Sam Durant

MOCA AT CALIFORNIA PLAZA, LOS ANGELES

 

Nineteen sixty-eight: a year of global longest and seismic shivers. Where better to ride the wave than in golden California? Steel-and-glass boxes perched above LA, the Case Study Houses, remnants of one of the great experiments in modern architecture, lie in ruins-trashed by a ragtag family of squatters? Charles Eames meets Charles Manson: That’s one way of relating the nightmarish scene imagined in a series of architectural models titled “Abandoned Houses,” 1995, by Sam Durant, an artist for whom the dreams of both modernism and hippie idealism are the stuff of myth and memory.

 

The history lessons that unfold in MOCA’s exhibition-the first major museum survey of Durant’s work (to be followed by a show at the Kunstverein Düsseldorf, with a shared catalogue)—serve to remind us that the entwined stories of art and popular culture since the ‘60s are best examined by way of free association. They are also, typically, haunted by the death of someone, or something, and Durant forensically follows every clue.
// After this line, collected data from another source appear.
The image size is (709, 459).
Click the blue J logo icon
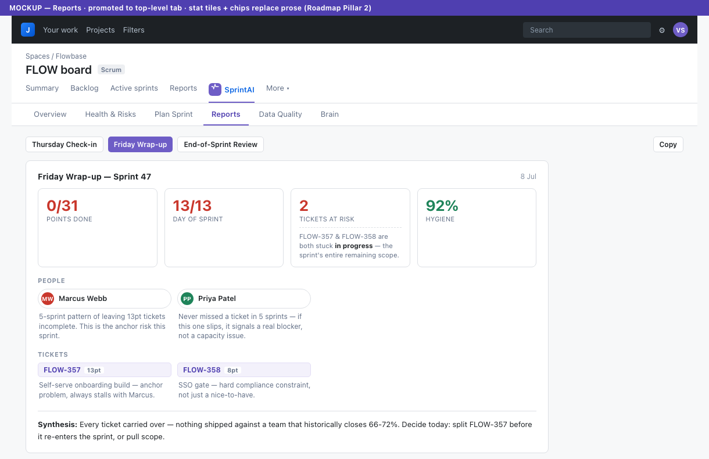pyautogui.click(x=28, y=30)
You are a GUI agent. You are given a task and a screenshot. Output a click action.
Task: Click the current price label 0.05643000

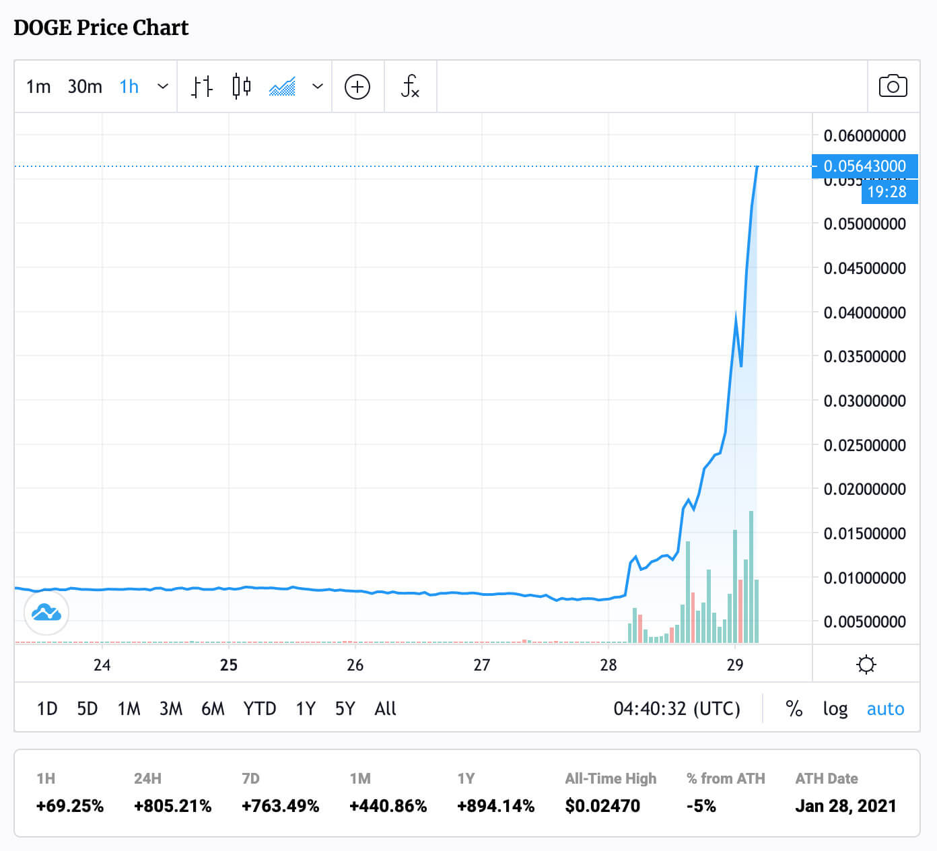pyautogui.click(x=864, y=166)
In two other sculptural models, he disinters Robert Smithson’s Partially Buried Woodshed, 1970, a work politicized by the shooting of a student at Kent State during an antiwar demonstration only months after it was realized on the Ohio campus, and by its eventual removal. In each of Durant’s scaled-down versions, the heaps of dirt under which the original shed was submerged are absent, and the structure can be seen as a grave marker: to the student, to the era, to the death of Smithson himself. Durant’s sound tracks for these works, with songs looped and overlaid in reverse, create a heady, disorienting effect. In Upside Down and Backwards, Completely Unburied, 1999, Nirvana’s “Smells Like Teen Spirit,” Neil Young’s “Hey Hey, My My (Into the Black)”—its lyrics quoted in Kurt Cobain’s suicide note (“better to burn out than to fade away”)—and the Rolling Stones’s “Gimme Shelter” endlessly spiral around one another, and Durant compresses the end of the ‘60s and the end of the ‘80s as if by spirit medium.

 

The LA-based artist’s freewheeling sense of humor is everywhere evident in his installation Proposal for a Monument in Friendship Park Jacksonville, FL, 2000, where a Noguchi rock garden improbably spreads out before a down-home front porch, to the strains of Lynyrd Skynyrd’s “Sweet Home Alabama.” In Upside Down: Pastoral Scene, 2002, an installation of inverted trees on mirrors, he offers up the most entropic work Smithson never made; by way of reflection, each stump is held between a tangle of roots at either end, growing nowhere fast. For many younger artists, Smithson’s art and essays provide a passage between the ‘60s and our time, and he hovers over much of Durant’s terrain. Judging from the ten years of work presented in this exhibition, Durant’s “unburied” speaks to his project as a whole, to the intricate path he traces from utopia to dystopia, as he sifts through the remains.